Cross-internal-network connection and source IP

pmarini · 2023-10-19T16:41:11.017Z

I noticed that when connecting from a container c1 in network lxdbr0 (10.0.0.1/24) to a container c2 in network lxdbr1 (10.0.1.1/24) , the target container sees the address of the lxdbr0 gateway (10.0.0.1) and not the original internal IP of the source container.

In my case c2 hosts a web application and c1 is the reverse proxy. The application needs the original IP of the client in some cases and it has a mechanism to obtain it from the reverse proxy. But here a cross-bridge-network connection doesn’t preserve the reverse proxy IP.

Is there a way to change this behaviour or to get the original IP of c1?

ru-fu · 2023-10-20T08:01:33.848Z

Would network zones help here?

pmarini · 2023-10-20T21:37:57.759Z

Hi,

how do you think it could help?

I reviewed Network Zones and, if my understanding is correct, it’s about being able to access internal services cross-network with their domain name, instead of IP.

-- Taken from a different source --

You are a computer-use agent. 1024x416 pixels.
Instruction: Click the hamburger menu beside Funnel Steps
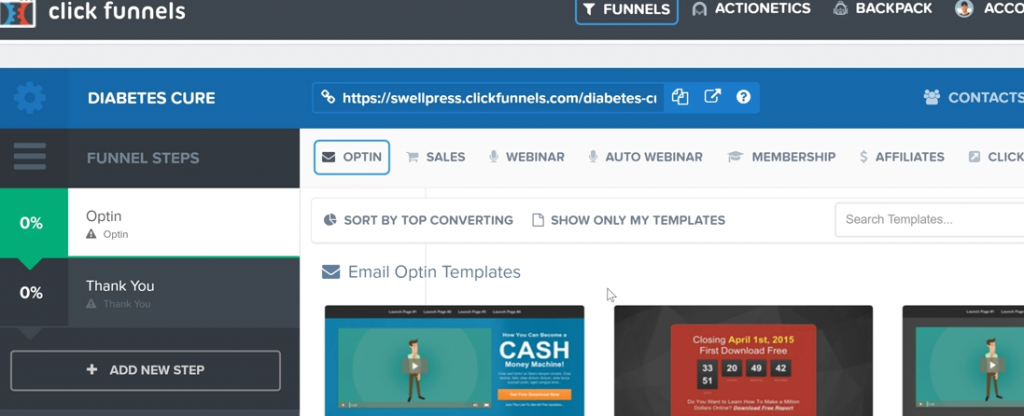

This isn’t what I want to achieve. What I want to achieve is to have c2 seeing c1 internal IP address and not c2 network gateway IP.

pmarini · 2023-11-14T13:47:10.347Z

Just to add that any application that applies some IP-based logic, probably a security one, would be unable to do that if the Ip is always the one of the gateway of the target network.

For one example when we want to limit an HTTP endpoint to local IPs: ex. server-status in Apache or administrator in Joomla.

Feedback is highly welcome.

tomp · 2023-11-21T10:49:59.059Z

This is expected because by default LXD bridge networks come with ipv4.nat enabled.
This means that any cross-network traffic is source-natted to the IP host on the interface being used for egress traffic.

In this case it means that the target bridge IP will be seen as the source address.

You could try setting ipv4.nat to false, although if you also rely on that SNAT functionality for egress traffic onto the external network then that may cause problems.

pmarini · 2023-11-23T10:19:07.552Z

Thanks for the feedback.

I tried ipv4.nat=false in lxdbr1, and the behaviour is the same. I’m using lxd 5.0.2.

P.S. actually in my initial post, the correct statement is that the “target container sees the address of the lxdbr1 gateway”

pmarini · 2025-06-06T10:40:15.399Z

Hello @tomp , I’m now having the same question as related to an OVN network. Is it possible to pass-through the source ip up to containers that rely on OVN connectivity?